It’s a good one, but c’mon.
Month: January 2008
The Last Day Did It
Her "last dog dies" moment yesterday helped her as I thought it would, albeit more quickly (I guess wall-to-wall TV coverage trying to turn it into her "Dean scream" may have been an unintended advantage).
And it implies that whoever wins the Democratic nomination in 2008 will have had to earn it. Which is probably a good thing.
Yes, that is a good thing. If Obama wins in the end. <g>.
Did McCain Hurt Obama?
It’s plausible given the large number of independents. They couldn’t vote for both McCain and Obama. Noam airs the argument here. But remember: the college towns are not in yet.
“She Won The Last Debate”
A reader offers another view of what happened in New Hampshire:
My thoughts as to why Hillary’s been doing well is simpler than yours. I think a lot of NH Dems waited until the last debate to make up their minds, and for Democrats, at least, she came through that night: her rationale as to why she should be the candidate of the party, I thought, was very effective.
Certainly in the minds of Democrats like me, she became a viable candidate again, despite the fact that if I was a NH resident, I probably would have voted for Obama.
Keeping The Fight Going
A reader writes:
My parents have been solid Clinton supporters for years, and they are extremely partisan. I have done everything in my power over the past six months to convince them to vote for Obama.

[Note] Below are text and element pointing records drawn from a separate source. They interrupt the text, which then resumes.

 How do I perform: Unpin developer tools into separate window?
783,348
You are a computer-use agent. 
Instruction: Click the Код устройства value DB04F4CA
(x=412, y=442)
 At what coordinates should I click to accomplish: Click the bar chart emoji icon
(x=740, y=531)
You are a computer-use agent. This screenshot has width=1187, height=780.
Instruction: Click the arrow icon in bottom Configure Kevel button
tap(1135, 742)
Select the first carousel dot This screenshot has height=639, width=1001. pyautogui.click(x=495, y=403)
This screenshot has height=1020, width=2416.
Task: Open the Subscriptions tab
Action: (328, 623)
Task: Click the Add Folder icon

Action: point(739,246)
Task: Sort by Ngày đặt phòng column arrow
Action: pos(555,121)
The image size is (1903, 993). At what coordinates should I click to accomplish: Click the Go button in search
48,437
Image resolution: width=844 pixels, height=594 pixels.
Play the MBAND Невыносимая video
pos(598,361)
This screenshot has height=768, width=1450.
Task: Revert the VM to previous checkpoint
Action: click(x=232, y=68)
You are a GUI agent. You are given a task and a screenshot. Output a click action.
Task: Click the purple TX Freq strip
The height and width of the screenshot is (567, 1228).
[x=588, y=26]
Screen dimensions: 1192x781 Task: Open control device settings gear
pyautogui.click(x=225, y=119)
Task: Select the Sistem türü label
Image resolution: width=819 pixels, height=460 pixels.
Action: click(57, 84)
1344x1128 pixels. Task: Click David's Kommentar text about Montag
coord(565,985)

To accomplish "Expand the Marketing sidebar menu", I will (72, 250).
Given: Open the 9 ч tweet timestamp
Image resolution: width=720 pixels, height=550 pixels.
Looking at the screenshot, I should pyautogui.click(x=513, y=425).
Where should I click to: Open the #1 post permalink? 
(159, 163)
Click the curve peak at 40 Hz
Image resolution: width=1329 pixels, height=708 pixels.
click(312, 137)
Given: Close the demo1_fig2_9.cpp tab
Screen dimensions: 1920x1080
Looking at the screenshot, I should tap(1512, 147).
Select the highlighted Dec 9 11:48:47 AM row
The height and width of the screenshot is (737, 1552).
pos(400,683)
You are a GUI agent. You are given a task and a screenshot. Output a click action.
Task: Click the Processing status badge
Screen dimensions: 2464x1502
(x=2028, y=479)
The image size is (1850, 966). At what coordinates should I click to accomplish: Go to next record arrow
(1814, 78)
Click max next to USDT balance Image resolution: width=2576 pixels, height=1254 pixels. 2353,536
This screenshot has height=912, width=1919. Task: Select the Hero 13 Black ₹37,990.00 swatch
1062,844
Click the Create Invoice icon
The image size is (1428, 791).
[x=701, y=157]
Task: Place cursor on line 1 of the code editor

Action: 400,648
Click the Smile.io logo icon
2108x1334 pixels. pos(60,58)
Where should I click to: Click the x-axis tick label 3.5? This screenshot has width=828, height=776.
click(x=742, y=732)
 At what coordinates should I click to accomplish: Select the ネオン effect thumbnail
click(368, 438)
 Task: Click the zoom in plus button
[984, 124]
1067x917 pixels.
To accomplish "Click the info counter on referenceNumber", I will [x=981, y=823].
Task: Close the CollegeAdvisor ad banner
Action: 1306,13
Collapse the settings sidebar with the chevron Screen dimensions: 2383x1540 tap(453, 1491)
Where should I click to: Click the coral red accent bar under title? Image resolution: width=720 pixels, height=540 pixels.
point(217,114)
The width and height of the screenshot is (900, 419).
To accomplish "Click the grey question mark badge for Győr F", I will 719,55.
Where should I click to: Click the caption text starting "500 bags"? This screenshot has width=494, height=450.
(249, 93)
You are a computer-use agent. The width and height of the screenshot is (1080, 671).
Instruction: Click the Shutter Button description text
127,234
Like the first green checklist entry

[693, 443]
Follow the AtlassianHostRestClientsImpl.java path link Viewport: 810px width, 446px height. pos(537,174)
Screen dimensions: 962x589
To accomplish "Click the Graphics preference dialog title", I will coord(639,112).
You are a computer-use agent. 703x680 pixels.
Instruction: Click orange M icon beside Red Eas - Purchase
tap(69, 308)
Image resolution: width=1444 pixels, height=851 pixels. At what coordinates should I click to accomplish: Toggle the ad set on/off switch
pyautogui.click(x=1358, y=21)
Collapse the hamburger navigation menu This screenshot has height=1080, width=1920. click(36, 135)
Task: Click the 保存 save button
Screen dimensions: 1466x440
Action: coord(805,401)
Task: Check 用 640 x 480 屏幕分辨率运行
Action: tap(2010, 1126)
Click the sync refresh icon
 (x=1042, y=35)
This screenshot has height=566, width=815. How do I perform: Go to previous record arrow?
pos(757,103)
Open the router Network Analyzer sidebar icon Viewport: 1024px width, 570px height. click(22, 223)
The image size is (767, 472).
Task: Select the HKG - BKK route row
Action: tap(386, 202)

They finally started to move towards him over the past few weeks. Then my mother told me last night that the debate over the weekend in NH was so great – better than a debate has been in such a long time – that they simply didn’t want the discussion to end. They felt it was too soon. The desire to see more discussion meshed with the media hype of "it will be over," leading them to believe that if they voted for Obama, the democratic primaries would be over. When this combined with the fact that they are old-ish and didn’t stay up to watch Obama’s Iowa acceptance speech (and weren’t impressed with his debating), they swung back to Clinton.
Dissent Of The Day
A reader writes:
After all your postulating about Obamamania I’m visualizing Hillary wearing a strap-on with New Hampshire emblazoned on it, and you bowing before her.
Outside the Big Cities
Obama is still ahead, according to New Hampshire resident Mark Steyn:
The Hillary "revival" seems confined for the most part to Manchester and Nashua. In Concord, Obama won decisively, and in small towns he seems to be winning by almost two-to-one margins.
Exorcising Ed Muskie?
Ross examines the tears of the New Hampshire campaign.
McCain Triumphs
After everything, this is McCain’s night. After the awful news about Ron Paul’s ugly, repellent past newsletters, I find myself rooting again for the man who was my second choice. He did this from scratch, after his campaign bottomed out last summer. He faced a much-better financed establishment candidate in Romney, he stuck with his immigration position, he kept up a schedule that would have drained a man half his age, and he stuck with the surge, a tactic that worked far better in damping down violence than I expected, even if it has not achieved its critical political objectives.
The Democratic race is riveting – as women seem to be backing Clinton much more emphatically than they did in Iowa. But this is McCain’s night. His victory over Romney was a very, very big one. Right now, it looks like a 7 point lead. That’s decisive.
Mitt Romney’s strategy was to win the first states with his overwhelming money advantage and organization. He has lost Iowa and lost New Hampshire – decisively. Giuliani is sinking fast. Maybe Romney can persuade the Republican machine to help him in South Carolina, but Huckabee is very strong there. This is beginning to look like a McCain-Huckabee race.
(Photo: Kevin Cox/Getty.)
One Thought
There’s one other possible explanation for the apparent Clinton revival in the last few days. Maybe Democrats decided that a sudden blowout for Obama wasn’t good for their party. Maybe they wanted to see Obama fight some more, to keep the contest more competitive, to give their candidates more testing for the fall. Maybe they just wanted to say: "Wait. A tidal wave is no way to select a candidate. We need to see both of them fight on under the kind of pressure they will face in the fall."
I’m thinking out loud. But I suspect that Clinton’s frankness, desperation, emotional volatility, temper and vulnerability these past three days pushed some to keep her campaign alive. I have my views and I sit here and bloviate. But I do respect the democratic process. The point of our system is that the people get to decide. They are.